***** LISTED ENTRIES

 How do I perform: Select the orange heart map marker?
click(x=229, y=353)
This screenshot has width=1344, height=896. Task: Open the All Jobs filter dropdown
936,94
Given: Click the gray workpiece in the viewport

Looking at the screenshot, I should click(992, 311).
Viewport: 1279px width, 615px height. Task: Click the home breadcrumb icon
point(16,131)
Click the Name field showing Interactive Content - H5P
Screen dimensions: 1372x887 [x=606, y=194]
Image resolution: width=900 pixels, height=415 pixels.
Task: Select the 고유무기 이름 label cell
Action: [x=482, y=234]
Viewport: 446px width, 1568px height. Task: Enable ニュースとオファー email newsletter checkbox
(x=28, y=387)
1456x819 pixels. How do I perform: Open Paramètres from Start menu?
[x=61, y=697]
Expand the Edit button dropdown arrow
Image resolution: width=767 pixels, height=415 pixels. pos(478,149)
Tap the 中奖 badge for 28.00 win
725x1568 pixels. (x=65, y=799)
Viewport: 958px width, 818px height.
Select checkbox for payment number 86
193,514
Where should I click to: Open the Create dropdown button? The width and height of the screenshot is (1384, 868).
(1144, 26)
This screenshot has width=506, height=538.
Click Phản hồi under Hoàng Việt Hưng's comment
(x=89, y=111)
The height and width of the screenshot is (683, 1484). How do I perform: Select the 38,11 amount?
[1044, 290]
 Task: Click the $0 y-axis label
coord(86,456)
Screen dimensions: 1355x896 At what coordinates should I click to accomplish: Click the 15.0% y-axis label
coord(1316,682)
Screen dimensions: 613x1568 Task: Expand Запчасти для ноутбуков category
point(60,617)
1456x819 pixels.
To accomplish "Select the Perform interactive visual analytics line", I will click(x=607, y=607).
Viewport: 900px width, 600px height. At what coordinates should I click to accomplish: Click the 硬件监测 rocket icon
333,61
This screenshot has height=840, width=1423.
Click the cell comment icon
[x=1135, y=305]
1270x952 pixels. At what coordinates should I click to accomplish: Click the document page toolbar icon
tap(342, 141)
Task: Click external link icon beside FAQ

**********

TASK REQUIREMENTS: The answer must be the full listing, copied exactly.

TASK ANSWER:
 How do I perform: Select the orange heart map marker?
click(x=229, y=353)
This screenshot has width=1344, height=896. Task: Open the All Jobs filter dropdown
936,94
Given: Click the gray workpiece in the viewport

Looking at the screenshot, I should click(992, 311).
Viewport: 1279px width, 615px height. Task: Click the home breadcrumb icon
point(16,131)
Click the Name field showing Interactive Content - H5P
Screen dimensions: 1372x887 [x=606, y=194]
Image resolution: width=900 pixels, height=415 pixels.
Task: Select the 고유무기 이름 label cell
Action: [x=482, y=234]
Viewport: 446px width, 1568px height. Task: Enable ニュースとオファー email newsletter checkbox
(x=28, y=387)
1456x819 pixels. How do I perform: Open Paramètres from Start menu?
[x=61, y=697]
Expand the Edit button dropdown arrow
Image resolution: width=767 pixels, height=415 pixels. pos(478,149)
Tap the 中奖 badge for 28.00 win
725x1568 pixels. (x=65, y=799)
Viewport: 958px width, 818px height.
Select checkbox for payment number 86
193,514
Where should I click to: Open the Create dropdown button? The width and height of the screenshot is (1384, 868).
(1144, 26)
This screenshot has width=506, height=538.
Click Phản hồi under Hoàng Việt Hưng's comment
(x=89, y=111)
The height and width of the screenshot is (683, 1484). How do I perform: Select the 38,11 amount?
[1044, 290]
 Task: Click the $0 y-axis label
coord(86,456)
Screen dimensions: 1355x896 At what coordinates should I click to accomplish: Click the 15.0% y-axis label
coord(1316,682)
Screen dimensions: 613x1568 Task: Expand Запчасти для ноутбуков category
point(60,617)
1456x819 pixels.
To accomplish "Select the Perform interactive visual analytics line", I will click(x=607, y=607).
Viewport: 900px width, 600px height. At what coordinates should I click to accomplish: Click the 硬件监测 rocket icon
333,61
This screenshot has height=840, width=1423.
Click the cell comment icon
[x=1135, y=305]
1270x952 pixels. At what coordinates should I click to accomplish: Click the document page toolbar icon
tap(342, 141)
Task: Click external link icon beside FAQ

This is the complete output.